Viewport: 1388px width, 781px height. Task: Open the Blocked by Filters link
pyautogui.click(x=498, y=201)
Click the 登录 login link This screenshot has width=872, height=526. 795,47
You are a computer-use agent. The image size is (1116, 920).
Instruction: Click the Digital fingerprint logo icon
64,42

- _The problem_:
Restate every line of the data above exactly as it was written.

- _Your solution_:
Viewport: 1388px width, 781px height. Task: Open the Blocked by Filters link
pyautogui.click(x=498, y=201)
Click the 登录 login link This screenshot has width=872, height=526. 795,47
You are a computer-use agent. The image size is (1116, 920).
Instruction: Click the Digital fingerprint logo icon
64,42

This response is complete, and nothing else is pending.